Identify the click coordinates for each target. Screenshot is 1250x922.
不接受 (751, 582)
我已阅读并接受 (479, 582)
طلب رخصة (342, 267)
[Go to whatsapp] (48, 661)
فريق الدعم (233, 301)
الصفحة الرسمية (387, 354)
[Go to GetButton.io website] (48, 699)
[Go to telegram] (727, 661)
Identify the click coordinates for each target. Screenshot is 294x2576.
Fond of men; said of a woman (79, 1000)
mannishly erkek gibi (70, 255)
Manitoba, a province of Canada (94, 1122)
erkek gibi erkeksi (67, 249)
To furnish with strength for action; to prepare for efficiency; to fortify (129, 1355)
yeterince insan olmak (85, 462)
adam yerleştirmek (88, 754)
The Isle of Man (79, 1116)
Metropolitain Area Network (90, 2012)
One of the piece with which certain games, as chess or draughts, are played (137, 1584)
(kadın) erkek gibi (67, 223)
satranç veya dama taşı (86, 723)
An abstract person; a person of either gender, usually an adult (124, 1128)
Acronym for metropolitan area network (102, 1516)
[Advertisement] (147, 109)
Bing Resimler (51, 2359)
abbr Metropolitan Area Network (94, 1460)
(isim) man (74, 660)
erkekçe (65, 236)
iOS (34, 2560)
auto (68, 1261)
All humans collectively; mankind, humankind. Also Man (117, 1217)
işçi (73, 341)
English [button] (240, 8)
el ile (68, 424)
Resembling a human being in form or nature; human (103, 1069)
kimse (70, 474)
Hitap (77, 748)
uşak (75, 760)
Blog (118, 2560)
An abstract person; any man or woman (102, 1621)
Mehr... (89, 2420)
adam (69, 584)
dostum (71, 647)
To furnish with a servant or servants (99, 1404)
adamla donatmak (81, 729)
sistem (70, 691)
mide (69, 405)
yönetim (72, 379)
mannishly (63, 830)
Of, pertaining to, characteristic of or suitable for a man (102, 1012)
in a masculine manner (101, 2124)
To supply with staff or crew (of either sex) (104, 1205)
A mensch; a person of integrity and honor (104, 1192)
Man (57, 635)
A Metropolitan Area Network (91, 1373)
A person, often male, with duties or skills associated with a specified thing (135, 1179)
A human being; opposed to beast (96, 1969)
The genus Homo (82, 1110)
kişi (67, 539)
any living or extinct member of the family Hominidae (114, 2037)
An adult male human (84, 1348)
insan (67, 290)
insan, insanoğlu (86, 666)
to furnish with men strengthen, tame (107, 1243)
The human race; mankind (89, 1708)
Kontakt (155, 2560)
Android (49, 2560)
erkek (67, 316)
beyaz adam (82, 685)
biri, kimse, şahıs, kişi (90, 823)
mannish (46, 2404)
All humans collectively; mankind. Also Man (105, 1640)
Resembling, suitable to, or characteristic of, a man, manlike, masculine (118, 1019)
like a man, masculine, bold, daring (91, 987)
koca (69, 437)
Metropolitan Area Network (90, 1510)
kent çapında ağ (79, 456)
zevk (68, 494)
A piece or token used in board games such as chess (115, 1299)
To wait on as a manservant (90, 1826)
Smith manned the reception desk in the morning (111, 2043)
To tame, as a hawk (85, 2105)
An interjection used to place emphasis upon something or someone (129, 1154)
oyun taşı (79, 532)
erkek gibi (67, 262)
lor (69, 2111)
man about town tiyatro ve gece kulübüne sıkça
====================
__The task__:
Copy the listing above, replacing "click coordinates" with "screen coordinates" wherever it occurs and changing nothing else.

__Expected answer__:
Identify the screen coordinates for each target. Screenshot is 1250x922.
不接受 (751, 582)
我已阅读并接受 (479, 582)
طلب رخصة (342, 267)
[Go to whatsapp] (48, 661)
فريق الدعم (233, 301)
الصفحة الرسمية (387, 354)
[Go to GetButton.io website] (48, 699)
[Go to telegram] (727, 661)
Identify the screen coordinates for each target. Screenshot is 294x2576.
Fond of men; said of a woman (79, 1000)
mannishly erkek gibi (70, 255)
Manitoba, a province of Canada (94, 1122)
erkek gibi erkeksi (67, 249)
To furnish with strength for action; to prepare for efficiency; to fortify (129, 1355)
yeterince insan olmak (85, 462)
adam yerleştirmek (88, 754)
The Isle of Man (79, 1116)
Metropolitain Area Network (90, 2012)
One of the piece with which certain games, as chess or draughts, are played (137, 1584)
(kadın) erkek gibi (67, 223)
satranç veya dama taşı (86, 723)
An abstract person; a person of either gender, usually an adult (124, 1128)
Acronym for metropolitan area network (102, 1516)
[Advertisement] (147, 109)
Bing Resimler (51, 2359)
abbr Metropolitan Area Network (94, 1460)
(isim) man (74, 660)
erkekçe (65, 236)
iOS (34, 2560)
auto (68, 1261)
All humans collectively; mankind, humankind. Also Man (117, 1217)
işçi (73, 341)
English [button] (240, 8)
el ile (68, 424)
Resembling a human being in form or nature; human (103, 1069)
kimse (70, 474)
Hitap (77, 748)
uşak (75, 760)
Blog (118, 2560)
An abstract person; any man or woman (102, 1621)
Mehr... (89, 2420)
adam (69, 584)
dostum (71, 647)
To furnish with a servant or servants (99, 1404)
adamla donatmak (81, 729)
sistem (70, 691)
mide (69, 405)
yönetim (72, 379)
mannishly (63, 830)
Of, pertaining to, characteristic of or suitable for a man (102, 1012)
in a masculine manner (101, 2124)
To supply with staff or crew (of either sex) (104, 1205)
A mensch; a person of integrity and honor (104, 1192)
Man (57, 635)
A Metropolitan Area Network (91, 1373)
A person, often male, with duties or skills associated with a specified thing (135, 1179)
A human being; opposed to beast (96, 1969)
The genus Homo (82, 1110)
kişi (67, 539)
any living or extinct member of the family Hominidae (114, 2037)
An adult male human (84, 1348)
insan (67, 290)
insan, insanoğlu (86, 666)
to furnish with men strengthen, tame (107, 1243)
The human race; mankind (89, 1708)
Kontakt (155, 2560)
Android (49, 2560)
erkek (67, 316)
beyaz adam (82, 685)
biri, kimse, şahıs, kişi (90, 823)
mannish (46, 2404)
All humans collectively; mankind. Also Man (105, 1640)
Resembling, suitable to, or characteristic of, a man, manlike, masculine (118, 1019)
like a man, masculine, bold, daring (91, 987)
koca (69, 437)
Metropolitan Area Network (90, 1510)
kent çapında ağ (79, 456)
zevk (68, 494)
A piece or token used in board games such as chess (115, 1299)
To wait on as a manservant (90, 1826)
Smith manned the reception desk in the morning (111, 2043)
To tame, as a hawk (85, 2105)
An interjection used to place emphasis upon something or someone (129, 1154)
oyun taşı (79, 532)
erkek gibi (67, 262)
lor (69, 2111)
man about town tiyatro ve gece kulübüne sıkça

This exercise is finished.